Dependability and Fault Tolerance

Book: 8.1 - 8.4
Extract (c) Pearson/Prentice Hall (for the question regarding the "Two army problem")
Regarding the question of the byzantine generals, please refer to the slides instead of the book.

Questions:

  1. Explain the basic terms of Dependability: Name the five attributes (requirements) of a "dependable system". What is the difference between availability und reliability? Explain the "dependability threats" Failure, Error and Fault and the relation between them. Explain "permanent", "transient" and "intermittent" faults and provide examples.
  2. Why do we need a failure model? Provide different failure models for a "fail-controlled systems" and discuss them with respect to the required effort for masking faults.Why is it awkward to specify a system as "k-fault-tolerant"?
  3. Why do we need redundancy for masking faults? What kinds of redundancy do you know?
  4. Explain the proposition of the "two-army" problem.
  5. Explain the proposition of the "byzantine generals".
  6. Explain the failure classes in client/server systems. What is the "lost reply" problem?
  7. What is reliable and ordered multicast (group communication) in static process groups? What has to be taken care of, when the groups change dynamically? Explain the concept of "atomic multicast" ("virtual synchrony").

Security

Book: Chp. 9, 12.8

Questions:

  1. Define "security" with its attributes "availability", "confidentiality", and "integrity" and give examples in your explanation. Describe the four security threats and mechanisms to ensure security.
  2. Give a (valid) definition for "cryptography" and explain the core principle of symmetric and asymmetric encryption mechanisms. Further explain the specific advantages and disadvantages of the different algorithms.
  3. Which kind of protection can be provided by a secure channel? Give examples of insecure communication where different requirements to a secure channel are not satisfied. Explain how two communication partners can perform mutual authentication based on public key cryptography.
  4. Explain how two communication partners can perform mutual authentication based on symmetric key cryptography. Show an example of what can happen if an authentication protocol is "optimized" incorrectly.
  5. What is meant by the term "digital signature" and which guarantees are given by such a signature? What is a hash function and which properties does it have to provide in order to be usable in the construction of a digital signature.

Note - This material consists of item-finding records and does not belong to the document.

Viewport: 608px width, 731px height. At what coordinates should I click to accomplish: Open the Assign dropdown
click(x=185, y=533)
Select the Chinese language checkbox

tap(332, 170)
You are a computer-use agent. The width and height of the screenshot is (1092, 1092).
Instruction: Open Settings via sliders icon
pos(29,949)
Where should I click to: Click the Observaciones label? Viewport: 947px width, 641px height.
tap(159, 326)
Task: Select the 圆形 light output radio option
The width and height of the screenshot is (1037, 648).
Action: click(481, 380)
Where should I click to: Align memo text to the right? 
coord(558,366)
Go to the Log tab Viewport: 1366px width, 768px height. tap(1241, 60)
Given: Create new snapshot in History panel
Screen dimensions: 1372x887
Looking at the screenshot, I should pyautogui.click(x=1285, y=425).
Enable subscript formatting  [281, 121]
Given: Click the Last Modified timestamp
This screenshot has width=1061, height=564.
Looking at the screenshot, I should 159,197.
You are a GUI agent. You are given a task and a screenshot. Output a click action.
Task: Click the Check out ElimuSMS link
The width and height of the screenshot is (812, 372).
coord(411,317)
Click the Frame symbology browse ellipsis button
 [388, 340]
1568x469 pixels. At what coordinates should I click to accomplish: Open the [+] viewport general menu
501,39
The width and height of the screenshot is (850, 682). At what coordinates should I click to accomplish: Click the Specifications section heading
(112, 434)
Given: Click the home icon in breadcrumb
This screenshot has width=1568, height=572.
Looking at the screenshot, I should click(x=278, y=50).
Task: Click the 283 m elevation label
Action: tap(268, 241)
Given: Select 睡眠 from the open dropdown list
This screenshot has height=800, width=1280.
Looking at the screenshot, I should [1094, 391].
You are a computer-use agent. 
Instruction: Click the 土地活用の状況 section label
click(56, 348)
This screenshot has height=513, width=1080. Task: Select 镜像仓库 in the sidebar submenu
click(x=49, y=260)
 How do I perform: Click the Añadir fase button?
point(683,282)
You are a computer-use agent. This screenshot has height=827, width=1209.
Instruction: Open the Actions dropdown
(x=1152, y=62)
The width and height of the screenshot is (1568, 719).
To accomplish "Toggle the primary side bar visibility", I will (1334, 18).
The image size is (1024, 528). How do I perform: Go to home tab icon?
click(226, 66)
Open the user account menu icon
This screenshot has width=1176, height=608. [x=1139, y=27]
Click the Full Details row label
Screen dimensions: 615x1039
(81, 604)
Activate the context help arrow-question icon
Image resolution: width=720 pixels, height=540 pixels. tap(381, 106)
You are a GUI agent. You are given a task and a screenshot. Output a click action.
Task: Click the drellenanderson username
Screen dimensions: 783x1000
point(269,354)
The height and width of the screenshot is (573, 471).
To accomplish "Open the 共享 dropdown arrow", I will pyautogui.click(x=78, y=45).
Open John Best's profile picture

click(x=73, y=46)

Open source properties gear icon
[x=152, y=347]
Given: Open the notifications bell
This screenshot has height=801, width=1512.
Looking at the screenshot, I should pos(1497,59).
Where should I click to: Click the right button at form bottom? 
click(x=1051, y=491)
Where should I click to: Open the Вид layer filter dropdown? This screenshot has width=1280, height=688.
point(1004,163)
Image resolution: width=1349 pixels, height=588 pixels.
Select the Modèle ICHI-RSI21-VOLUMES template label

Why is the use of a hash function an advantage?
  6. What is a Key Distribution Centre (KDC), what is it used for, and which advantage does it provide over not using a KDC? Show based on a protocol how a KDC can be used to perform mutual authentication of communication partners. Explain for each step, which partner has already authenticated to which other partner(s).
  7. One of the core issues of secure communication is distribution of the initial keys. Describe ways of how to securely establish and distribute keys and which guarantees must be provided by the channel over which a key is distributed. Additionally, explain the concept of a public key certificate and a certificate revocation list.

Technology Overview

Book: 10.1.2, Overview of chp. 12 and 13

Questions:

  1. In the taxonomy below, relate the four types of communication models to specific techniques, systems, or examples:
    Temporal
    CoupledUncoupled
    ReferentialCoupled(a) Direct(b) Mailbox
    Uncoupled(c) Meeting oriented(d) Generative Communication
  2. Explain the principle of publish/subscribe as communication and coordination mechanism. What are the benefits and drawbacks of this mechanism (and its implementation)? Explain JINI and JavaSpaces as an example.
  3. What is a web server? What is the purpose of the Hypertext Transfer Protokoll HTTP? Discuss the basic idea of CGI.